Ornish’s groundbreaking work, though, came at a price. In the fall of 1993 he separated from his wife of one year, Shirley Brown, a former dancer with the Alvin Ailey dance company with whom he had fallen in love at Baylor, where she was also a medical student. While their romance fluctuated on and off, they collaborated on his heart studies. Now a physician in San Francisco, Brown shuns publicity, but Ornish says he has only himself to blame for the breakup, explaining that he buried himself in his work at the price of intimacy. “I date now,” he says, “but I’m still hurting.”

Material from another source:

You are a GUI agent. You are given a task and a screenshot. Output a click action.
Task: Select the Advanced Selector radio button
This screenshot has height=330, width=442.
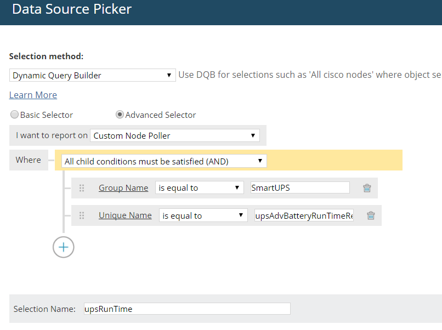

These days, when he’s not overseeing a full-time research staff of 17 and managing the institute’s $2 million annual budget, Ornish supplements his five-figure salary by hitting the lecture circuit several times a month. What little time is left he spends playing guitar in his two-bedroom apartment overlooking San Francisco Bay or cycling with friends. He is also writing two new books: one a collection of low-fat recipes, the other a personal view, informed by his depression and divorce, on the health benefits of intimacy. “Suffering can be a catalyst for change in ways that go beyond un-clogging arteries and losing weight,” he says. “It certainly changed my life.”